Le Grand Journal » A La Une »
La sénatrice et médaillée olympique Ana Gabriela Guevara agressée en moto !
Publié: 15/12/2016
Source: Revue de Presse

ana-guevara_0La jeune femme, âgée de 39 ans, s’est faite renverser et passer à tabac parce qu’elle était une femme et qu’elle était au guidon de sa moto. Les faits se sont déroulés sur l’autoroute entre Toluca et MexicoDF.

Ana Gabriela Guevara conduisait sa moto vers le quartier de Santa Fe quand un véhicule, avec quatre hommes à son bord, a donné un coup de volant avec l’intention, raconte-t-elle, de la renverser.

Quand la championne olympique du 400 mètres à Athènes en 2004 s’est arrêtée pour appeler l’assurance, persuadée qu’il s’agissait d’un accident, les occupants de la voiture sont descendus avant de la passer à tabac.

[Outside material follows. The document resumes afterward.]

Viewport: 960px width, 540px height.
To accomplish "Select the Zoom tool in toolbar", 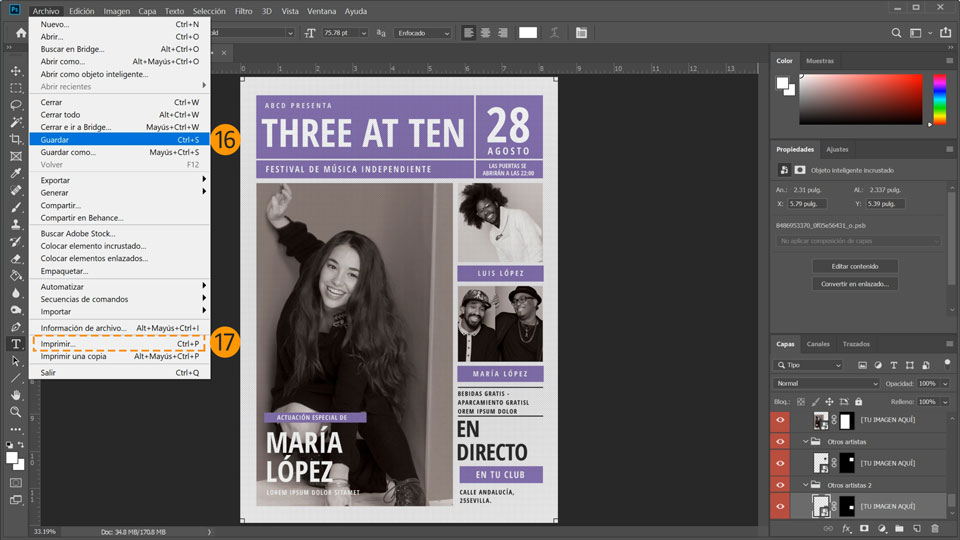I will tap(16, 411).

Les agresseurs lui ont infligé des coups principalement à la tête et aux côtes, informe l’intéressée dans un communiqué publié sur Twitter. Ils ont également déversé insultes et injures sur la conductrice, l’accusant «d’être une femme» et de conduire un véhicule à deux roues.

Ramassée par une brigade de police sur le bord de la route, celle qui est également sénatrice du Parti du travail au Mexique, a été transportée à l’hôpital. Depuis sa chambre, Ana Gabriela Guevara a tweeté des photos de son visage tuméfié. «Je remercie tous ceux qui se sont inquiétés de mon état de santé, je suis sortie de la salle d’opération et je récupère de la chirurgie», ont appris ses 22200 followers.

Lors d’une conférence de presse, la sénatrice n’a pas réussi à contenir ses larmes. Sans lunettes noires, elle a tenu à montrer la violence des coups. «Cette marque sur mon visage, les clous et les plaques seront le souvenir pour défendre la non-violence envers les femmes.» Avant de lancer : «Basta de Violencia !», ça suffit la violence.

Le cas d’Ana Guevara n’est pas isolé. Au Mexique, mais aussi plus largement en Amérique latine, les meurtres de femmes sont courants. En octobre 2016, des milliers de femmes s’étaient mobilisées dans les rues avec le mouvement «Ni una menos» – «Pas une de plus» – pour protester contre les «féminicides».